Jakarta, CNN Indonesia —
Cara terbaik menikmati Venom : The Last Dance adalah dengan meninggalkan ekspektasi dan keraguan sebelum masuk bioskop. Oleh karena itu, banyak hal yang akan terasa aneh dan sulit diterima jika mengharapkan performa bintang lima.
Venom: The Last Dance gagal menjadi film terakhir dalam trilogi. Banyak aspek dalam rilis ini yang terasa di luar kendali, termasuk plot cerita.
Film ketiga melanjutkan perjalanan Eddie Brock (Tom Hardy) bersama Venom. Kelly Marcel, sutradara dan penulis skenario, membawa film ini ke babak baru dengan memasukkan banyak referensi dari rilis sebelumnya.
Sebagai penutup dari trilogi, ini juga menekankan pentingnya sebuah cerita berdasarkan perjalanan terakhir Eddie dan Venom, mirip dengan tituler ‘The Last Dance’.
Pendekatan ini jelas membuat penonton melihat dan memahami kisah Venom (2018) dan Venom: Let There Be Carnage (2021). Kedua film ini ibarat ‘panduan’ yang perlu Anda ketahui jika ingin menyerap emosi film ketiganya.

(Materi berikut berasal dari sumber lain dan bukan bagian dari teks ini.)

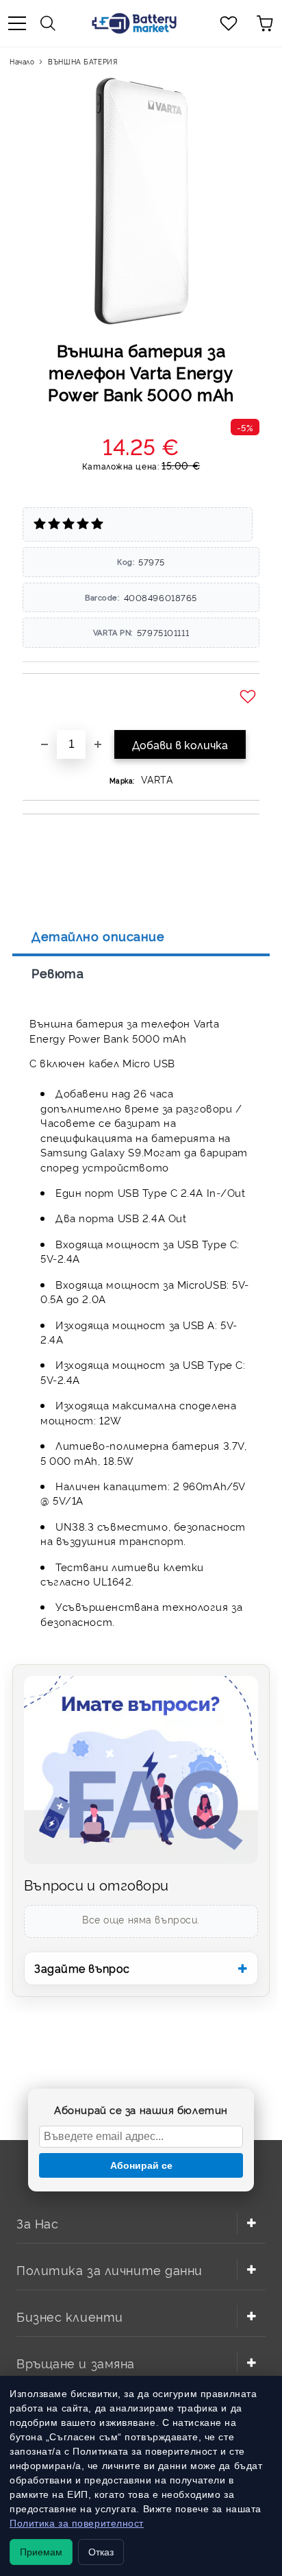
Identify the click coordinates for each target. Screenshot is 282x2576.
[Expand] (251, 2223)
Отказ (101, 2552)
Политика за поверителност (77, 2523)
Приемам (41, 2552)
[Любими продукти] (228, 23)
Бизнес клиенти (69, 2315)
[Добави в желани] (249, 697)
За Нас (37, 2222)
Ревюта (57, 972)
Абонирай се (141, 2165)
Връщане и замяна (75, 2362)
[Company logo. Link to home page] (134, 23)
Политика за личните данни (109, 2269)
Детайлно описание (98, 935)
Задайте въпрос (82, 1968)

Dinamika hubungan manusia dengan dark symbiote menarik dan seru untuk disimak. Perilaku Venom yang tanpa hambatan dan pertukaran kicauannya dengan Eddie tetap menjadi alat yang ampuh untuk dinikmati penonton.
Chemistry ini diperkuat dengan dilema hidup dan mati yang mereka hadapi. Taruhannya menjadi sumbu yang menyulut adegan emosional, terutama di akhir cerita.
Namun penulisan plot Venom: The Last Dance terhambat oleh beberapa kelemahan dalam menghadapi karakter di sekitar Eddie.
Film ini memperkenalkan banyak karakter baru, seperti Rex Strickland (Chiwetel Ejiofor) dan Dr. Teddy Payne (Kuil Juno) bekerja di pusat penelitian rahasia bernama Imperium.
Kehadiran mereka penting dalam kisah The Last Dance. Namun Kelly Marcel terlalu cepat mengabaikan latar belakang masing-masing karakter serta alasan dan tujuan mencapainya.
Kurangnya latar belakang karakter pendukung membuat saya sulit memahami situasi mereka. Hal itu pun membuat saya cuek saat mereka muncul, lalu kembali fokus saat cerita kembali ke kemunculan Eddie dan Venom.
Situasi yang terlihat sangat kekanak-kanakan juga terlihat dari kehadiran pelaku. Seorang superman sekaliber Knull (Andy Serkis) seolah menebar teror bagi Eddie dan Venom, bahkan kemanusiaan.
Kehadiran Knull di Venom: The Last Dance masih menjadi pertunjukan singkat para pembawa pesan untuk menemukan Venom berkeliaran di Bumi.
Tapi, bagi saya, bagian kecil ini tidak boleh membatasi penulis untuk menampilkan gambaran krisis yang dihadapi Eddie dan Venom.
Kelly Marcel sepertinya enggan menggunakan metode ‘tunjukkan, jangan beri tahu’. Alhasil, kengerian tersebut tidak meninggalkan banyak kesan karena hanya muncul dalam deskripsi verbal.
Selain itu, Anda juga bisa merasa tergesa-gesa melihat cara Venom: The Last Dance merangkai cerita. Tempo dan intensitas film ini terasa sangat tidak konsisten antara satu bagian dengan bagian lainnya.
Ketidakkonsistenan ini menyebabkan beberapa adegan terasa ‘gelisah’ saat berpindah-pindah meski ceritanya tidak diceritakan.
Namun, pada akhirnya semua kekurangan tersebut sepertinya tidak perlu dipertimbangkan jika Anda ingin mencari hiburan atau ingin mengetahui akhir dari trilogi Venom.
Perjalanan 1 jam 49 menit ini cukup seru dan penuh tawa sehingga membuat harga tiketnya sepadan.
Venom: The Last Dance juga tidak memiliki masalah besar dari segi teknis. Presentasi visual dan sentuhan VFX dihadirkan dengan baik.
Penonton juga disuguhi adegan pertarungan antara Venom dan sang symbiote melawan entitas yang dikirim oleh Knull yang berpuncak pada Venom: The Last Dance.
Ditambah lagi, saya setuju dengan cara Kelly Marcel mengakhiri perjalanan Eddie dan Venom. Kesimpulan ceritanya akan mampu merangkum perjalanan Eddie dan Venom serta trilogi yang berlangsung selama enam tahun.
Trilogi ini jelas jauh dari sempurna. Namun, sebagai acara popcorn, Venom: The Last Dance merupakan tambahan yang bagus untuk dua film sebelumnya.